>> Start EXTRACTED INFORMATION

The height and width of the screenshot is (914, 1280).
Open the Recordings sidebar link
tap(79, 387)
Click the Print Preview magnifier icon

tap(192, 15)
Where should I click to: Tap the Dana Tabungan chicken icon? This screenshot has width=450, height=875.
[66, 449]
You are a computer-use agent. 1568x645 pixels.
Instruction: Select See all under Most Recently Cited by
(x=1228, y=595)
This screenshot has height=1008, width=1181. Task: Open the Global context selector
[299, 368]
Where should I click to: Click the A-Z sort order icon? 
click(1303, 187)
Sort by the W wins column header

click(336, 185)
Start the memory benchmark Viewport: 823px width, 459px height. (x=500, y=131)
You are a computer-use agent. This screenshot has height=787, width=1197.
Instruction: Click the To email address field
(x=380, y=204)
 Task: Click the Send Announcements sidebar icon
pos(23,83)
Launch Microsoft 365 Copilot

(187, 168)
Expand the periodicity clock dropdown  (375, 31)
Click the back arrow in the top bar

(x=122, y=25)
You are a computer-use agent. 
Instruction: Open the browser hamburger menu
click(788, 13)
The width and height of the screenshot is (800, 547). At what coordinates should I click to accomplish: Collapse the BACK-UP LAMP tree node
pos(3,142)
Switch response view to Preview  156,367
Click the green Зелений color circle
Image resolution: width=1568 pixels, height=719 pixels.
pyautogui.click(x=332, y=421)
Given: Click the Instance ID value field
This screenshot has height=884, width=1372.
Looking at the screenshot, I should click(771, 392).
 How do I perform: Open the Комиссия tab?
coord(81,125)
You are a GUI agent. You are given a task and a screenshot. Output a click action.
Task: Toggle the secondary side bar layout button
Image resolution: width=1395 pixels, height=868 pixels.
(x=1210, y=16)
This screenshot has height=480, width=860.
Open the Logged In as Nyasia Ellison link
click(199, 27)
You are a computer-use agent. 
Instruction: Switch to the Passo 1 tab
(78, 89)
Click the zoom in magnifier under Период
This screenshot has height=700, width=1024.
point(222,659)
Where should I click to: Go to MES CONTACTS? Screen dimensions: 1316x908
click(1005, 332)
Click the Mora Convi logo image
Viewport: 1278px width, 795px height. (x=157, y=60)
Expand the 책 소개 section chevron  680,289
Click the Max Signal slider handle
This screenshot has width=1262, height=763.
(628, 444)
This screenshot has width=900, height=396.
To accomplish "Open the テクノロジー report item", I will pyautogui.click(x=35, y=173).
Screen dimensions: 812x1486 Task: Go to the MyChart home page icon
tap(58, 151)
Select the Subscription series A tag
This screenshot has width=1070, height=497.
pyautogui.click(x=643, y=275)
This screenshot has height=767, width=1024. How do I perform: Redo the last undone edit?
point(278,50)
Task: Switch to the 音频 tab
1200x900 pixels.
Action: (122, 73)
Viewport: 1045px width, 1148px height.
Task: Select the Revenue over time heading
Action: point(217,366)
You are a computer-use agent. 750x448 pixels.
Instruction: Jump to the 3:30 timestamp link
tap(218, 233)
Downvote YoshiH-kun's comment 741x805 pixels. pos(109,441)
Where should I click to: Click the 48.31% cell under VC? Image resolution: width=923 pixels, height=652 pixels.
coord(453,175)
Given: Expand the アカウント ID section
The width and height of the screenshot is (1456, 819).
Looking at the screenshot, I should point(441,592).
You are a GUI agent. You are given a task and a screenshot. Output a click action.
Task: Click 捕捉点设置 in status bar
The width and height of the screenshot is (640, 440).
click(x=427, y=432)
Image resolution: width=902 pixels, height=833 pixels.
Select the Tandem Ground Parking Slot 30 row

>> End EXTRACTED INFORMATION

PROBLEM TO SOLVE.
Reproduce the lines of the listing starting at the line containing "This screenshot has width=900, height=396." and ending at the line containing "tap(58, 151)", including the requests. Multiply every click coordinate in the answers by 1.25 and round each result to a whole number, rounding halves up.

EXERCISE SOLUTION.
This screenshot has width=900, height=396.
To accomplish "Open the テクノロジー report item", I will pyautogui.click(x=44, y=216).
Screen dimensions: 812x1486 Task: Go to the MyChart home page icon
tap(73, 189)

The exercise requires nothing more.